** Data for analysis follows **
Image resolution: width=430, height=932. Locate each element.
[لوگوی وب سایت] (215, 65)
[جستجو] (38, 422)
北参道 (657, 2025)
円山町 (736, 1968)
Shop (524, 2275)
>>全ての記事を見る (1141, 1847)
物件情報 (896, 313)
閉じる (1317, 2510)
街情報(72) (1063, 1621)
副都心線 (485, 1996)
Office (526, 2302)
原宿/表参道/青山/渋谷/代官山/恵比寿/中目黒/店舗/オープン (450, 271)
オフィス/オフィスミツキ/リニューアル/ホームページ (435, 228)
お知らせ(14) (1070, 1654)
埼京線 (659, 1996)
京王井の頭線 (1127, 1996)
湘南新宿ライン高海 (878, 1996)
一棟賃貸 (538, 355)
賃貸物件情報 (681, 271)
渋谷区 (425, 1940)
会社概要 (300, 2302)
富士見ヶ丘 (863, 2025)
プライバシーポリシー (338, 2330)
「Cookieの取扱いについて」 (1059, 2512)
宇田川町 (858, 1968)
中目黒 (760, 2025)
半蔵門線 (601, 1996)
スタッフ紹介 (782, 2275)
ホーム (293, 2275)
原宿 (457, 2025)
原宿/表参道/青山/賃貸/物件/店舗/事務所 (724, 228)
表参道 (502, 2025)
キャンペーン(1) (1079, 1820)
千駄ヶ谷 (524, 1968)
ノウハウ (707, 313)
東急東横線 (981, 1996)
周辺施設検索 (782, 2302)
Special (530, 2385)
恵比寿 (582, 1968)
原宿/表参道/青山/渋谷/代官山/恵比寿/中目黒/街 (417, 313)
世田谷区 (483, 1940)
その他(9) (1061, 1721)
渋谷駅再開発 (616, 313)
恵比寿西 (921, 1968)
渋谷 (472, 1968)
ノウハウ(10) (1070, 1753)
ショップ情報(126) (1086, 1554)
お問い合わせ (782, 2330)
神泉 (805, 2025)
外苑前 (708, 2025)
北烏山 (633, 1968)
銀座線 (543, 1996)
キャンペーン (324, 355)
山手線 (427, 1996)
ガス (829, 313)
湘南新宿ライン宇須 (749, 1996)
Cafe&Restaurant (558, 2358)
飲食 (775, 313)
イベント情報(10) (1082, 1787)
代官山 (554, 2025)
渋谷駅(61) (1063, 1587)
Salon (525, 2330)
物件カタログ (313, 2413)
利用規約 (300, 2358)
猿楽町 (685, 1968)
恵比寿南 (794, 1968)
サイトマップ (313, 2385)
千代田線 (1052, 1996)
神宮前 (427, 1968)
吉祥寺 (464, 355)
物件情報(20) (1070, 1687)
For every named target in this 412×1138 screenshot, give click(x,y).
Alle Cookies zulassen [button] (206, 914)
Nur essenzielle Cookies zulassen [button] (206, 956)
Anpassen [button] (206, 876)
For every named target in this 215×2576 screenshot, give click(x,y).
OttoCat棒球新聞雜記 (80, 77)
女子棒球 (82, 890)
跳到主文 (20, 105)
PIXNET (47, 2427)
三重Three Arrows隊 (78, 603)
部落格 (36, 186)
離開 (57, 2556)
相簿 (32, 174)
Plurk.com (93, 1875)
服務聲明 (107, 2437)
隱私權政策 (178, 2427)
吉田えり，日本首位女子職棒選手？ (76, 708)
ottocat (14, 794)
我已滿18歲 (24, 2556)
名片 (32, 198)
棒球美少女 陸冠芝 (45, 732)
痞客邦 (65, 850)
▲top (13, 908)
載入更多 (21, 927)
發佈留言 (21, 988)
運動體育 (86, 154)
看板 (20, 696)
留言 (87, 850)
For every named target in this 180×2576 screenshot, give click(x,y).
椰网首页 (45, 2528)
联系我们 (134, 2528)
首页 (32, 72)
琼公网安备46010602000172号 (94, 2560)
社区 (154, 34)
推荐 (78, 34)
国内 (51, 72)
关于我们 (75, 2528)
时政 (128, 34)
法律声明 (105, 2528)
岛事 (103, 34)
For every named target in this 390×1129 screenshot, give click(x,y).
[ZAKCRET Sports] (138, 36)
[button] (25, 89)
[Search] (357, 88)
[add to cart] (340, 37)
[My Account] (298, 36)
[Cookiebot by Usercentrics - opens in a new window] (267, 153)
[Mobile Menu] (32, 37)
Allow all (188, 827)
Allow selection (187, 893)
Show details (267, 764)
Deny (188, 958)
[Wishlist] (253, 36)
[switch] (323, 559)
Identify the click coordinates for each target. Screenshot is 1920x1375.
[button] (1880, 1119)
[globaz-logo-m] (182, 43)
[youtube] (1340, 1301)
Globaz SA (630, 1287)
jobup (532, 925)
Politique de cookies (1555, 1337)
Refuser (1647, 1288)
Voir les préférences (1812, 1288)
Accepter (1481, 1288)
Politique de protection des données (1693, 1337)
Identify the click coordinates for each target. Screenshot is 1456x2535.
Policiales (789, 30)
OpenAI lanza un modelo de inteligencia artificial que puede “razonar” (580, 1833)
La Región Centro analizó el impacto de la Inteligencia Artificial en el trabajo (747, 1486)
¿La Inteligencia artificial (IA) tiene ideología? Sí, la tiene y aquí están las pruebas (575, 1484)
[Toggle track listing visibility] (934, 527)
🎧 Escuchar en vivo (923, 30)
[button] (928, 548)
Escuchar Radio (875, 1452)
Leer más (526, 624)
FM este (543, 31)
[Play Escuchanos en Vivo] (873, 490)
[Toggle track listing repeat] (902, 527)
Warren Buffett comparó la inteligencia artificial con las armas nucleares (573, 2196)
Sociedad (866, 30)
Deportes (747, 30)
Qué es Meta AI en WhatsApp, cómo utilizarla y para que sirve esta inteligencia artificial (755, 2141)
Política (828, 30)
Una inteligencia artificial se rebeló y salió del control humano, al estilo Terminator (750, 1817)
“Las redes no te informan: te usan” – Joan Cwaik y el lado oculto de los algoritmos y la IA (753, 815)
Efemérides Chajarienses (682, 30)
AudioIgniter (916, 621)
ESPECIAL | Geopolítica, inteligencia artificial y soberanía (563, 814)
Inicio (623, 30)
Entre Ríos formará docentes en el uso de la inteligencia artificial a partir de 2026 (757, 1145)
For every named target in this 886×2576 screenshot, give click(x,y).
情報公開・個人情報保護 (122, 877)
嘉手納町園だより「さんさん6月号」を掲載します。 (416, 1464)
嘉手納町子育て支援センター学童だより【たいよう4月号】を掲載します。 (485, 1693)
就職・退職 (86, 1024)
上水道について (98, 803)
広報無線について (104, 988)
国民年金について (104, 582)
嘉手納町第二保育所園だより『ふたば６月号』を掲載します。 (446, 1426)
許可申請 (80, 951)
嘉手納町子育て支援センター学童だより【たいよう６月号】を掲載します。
** End of Data for analysis **
Task instructions: Down to the last line, return the data above exactly.

Worked solution:
Image resolution: width=430, height=932. Locate each element.
[لوگوی وب سایت] (215, 65)
[جستجو] (38, 422)
北参道 (657, 2025)
円山町 (736, 1968)
Shop (524, 2275)
>>全ての記事を見る (1141, 1847)
物件情報 (896, 313)
閉じる (1317, 2510)
街情報(72) (1063, 1621)
副都心線 (485, 1996)
Office (526, 2302)
原宿/表参道/青山/渋谷/代官山/恵比寿/中目黒/店舗/オープン (450, 271)
オフィス/オフィスミツキ/リニューアル/ホームページ (435, 228)
お知らせ(14) (1070, 1654)
埼京線 (659, 1996)
京王井の頭線 (1127, 1996)
湘南新宿ライン高海 (878, 1996)
一棟賃貸 (538, 355)
賃貸物件情報 (681, 271)
渋谷区 (425, 1940)
会社概要 (300, 2302)
富士見ヶ丘 (863, 2025)
プライバシーポリシー (338, 2330)
「Cookieの取扱いについて」 (1059, 2512)
宇田川町 (858, 1968)
中目黒 (760, 2025)
半蔵門線 (601, 1996)
スタッフ紹介 (782, 2275)
ホーム (293, 2275)
原宿 (457, 2025)
原宿/表参道/青山/賃貸/物件/店舗/事務所 (724, 228)
表参道 (502, 2025)
キャンペーン(1) (1079, 1820)
千駄ヶ谷 (524, 1968)
ノウハウ (707, 313)
東急東横線 (981, 1996)
周辺施設検索 (782, 2302)
Special (530, 2385)
恵比寿 (582, 1968)
原宿/表参道/青山/渋谷/代官山/恵比寿/中目黒/街 (417, 313)
世田谷区 (483, 1940)
その他(9) (1061, 1721)
渋谷駅再開発 (616, 313)
恵比寿西 (921, 1968)
渋谷 (472, 1968)
ノウハウ(10) (1070, 1753)
ショップ情報(126) (1086, 1554)
お問い合わせ (782, 2330)
神泉 (805, 2025)
外苑前 (708, 2025)
北烏山 (633, 1968)
銀座線 (543, 1996)
キャンペーン (324, 355)
山手線 (427, 1996)
ガス (829, 313)
湘南新宿ライン宇須 (749, 1996)
Cafe&Restaurant (558, 2358)
飲食 (775, 313)
イベント情報(10) (1082, 1787)
代官山 (554, 2025)
渋谷駅(61) (1063, 1587)
Salon (525, 2330)
物件カタログ (313, 2413)
利用規約 (300, 2358)
猿楽町 (685, 1968)
恵比寿南 (794, 1968)
サイトマップ (313, 2385)
千代田線 (1052, 1996)
神宮前 (427, 1968)
吉祥寺 (464, 355)
物件情報(20) (1070, 1687)
For every named target in this 412×1138 screenshot, give click(x,y).
Alle Cookies zulassen [button] (206, 914)
Nur essenzielle Cookies zulassen [button] (206, 956)
Anpassen [button] (206, 876)
For every named target in this 215×2576 screenshot, give click(x,y).
OttoCat棒球新聞雜記 (80, 77)
女子棒球 (82, 890)
跳到主文 (20, 105)
PIXNET (47, 2427)
三重Three Arrows隊 (78, 603)
部落格 (36, 186)
離開 (57, 2556)
相簿 (32, 174)
Plurk.com (93, 1875)
服務聲明 (107, 2437)
隱私權政策 (178, 2427)
吉田えり，日本首位女子職棒選手？ (76, 708)
ottocat (14, 794)
我已滿18歲 (24, 2556)
名片 (32, 198)
棒球美少女 陸冠芝 (45, 732)
痞客邦 (65, 850)
▲top (13, 908)
載入更多 (21, 927)
發佈留言 (21, 988)
運動體育 (86, 154)
看板 (20, 696)
留言 (87, 850)
For every named target in this 180×2576 screenshot, give click(x,y).
椰网首页 (45, 2528)
联系我们 (134, 2528)
首页 (32, 72)
琼公网安备46010602000172号 (94, 2560)
社区 (154, 34)
推荐 (78, 34)
国内 (51, 72)
关于我们 (75, 2528)
时政 (128, 34)
法律声明 (105, 2528)
岛事 (103, 34)
For every named target in this 390×1129 screenshot, give click(x,y).
[ZAKCRET Sports] (138, 36)
[button] (25, 89)
[Search] (357, 88)
[add to cart] (340, 37)
[My Account] (298, 36)
[Cookiebot by Usercentrics - opens in a new window] (267, 153)
[Mobile Menu] (32, 37)
Allow all (188, 827)
Allow selection (187, 893)
Show details (267, 764)
Deny (188, 958)
[Wishlist] (253, 36)
[switch] (323, 559)
Identify the click coordinates for each target. Screenshot is 1920x1375.
[button] (1880, 1119)
[globaz-logo-m] (182, 43)
[youtube] (1340, 1301)
Globaz SA (630, 1287)
jobup (532, 925)
Politique de cookies (1555, 1337)
Refuser (1647, 1288)
Voir les préférences (1812, 1288)
Accepter (1481, 1288)
Politique de protection des données (1693, 1337)
Identify the click coordinates for each target. Screenshot is 1456x2535.
Policiales (789, 30)
OpenAI lanza un modelo de inteligencia artificial que puede “razonar” (580, 1833)
La Región Centro analizó el impacto de la Inteligencia Artificial en el trabajo (747, 1486)
¿La Inteligencia artificial (IA) tiene ideología? Sí, la tiene y aquí están las pruebas (575, 1484)
[Toggle track listing visibility] (934, 527)
🎧 Escuchar en vivo (923, 30)
[button] (928, 548)
Escuchar Radio (875, 1452)
Leer más (526, 624)
FM este (543, 31)
[Play Escuchanos en Vivo] (873, 490)
[Toggle track listing repeat] (902, 527)
Warren Buffett comparó la inteligencia artificial con las armas nucleares (573, 2196)
Sociedad (866, 30)
Deportes (747, 30)
Qué es Meta AI en WhatsApp, cómo utilizarla y para que sirve esta inteligencia artificial (755, 2141)
Política (828, 30)
Una inteligencia artificial se rebeló y salió del control humano, al estilo Terminator (750, 1817)
“Las redes no te informan: te usan” – Joan Cwaik y el lado oculto de los algoritmos y la IA (753, 815)
Efemérides Chajarienses (682, 30)
AudioIgniter (916, 621)
ESPECIAL | Geopolítica, inteligencia artificial y soberanía (563, 814)
Inicio (623, 30)
Entre Ríos formará docentes en el uso de la inteligencia artificial a partir de 2026 (757, 1145)
For every named target in this 886×2576 screenshot, give click(x,y).
情報公開・個人情報保護 (122, 877)
嘉手納町園だより「さんさん6月号」を掲載します。 (416, 1464)
嘉手納町子育て支援センター学童だより【たいよう4月号】を掲載します。 (485, 1693)
就職・退職 (86, 1024)
上水道について (98, 803)
広報無線について (104, 988)
国民年金について (104, 582)
嘉手納町第二保育所園だより『ふたば６月号』を掲載します。 (446, 1426)
許可申請 (80, 951)
嘉手納町子育て支援センター学童だより【たいよう６月号】を掲載します。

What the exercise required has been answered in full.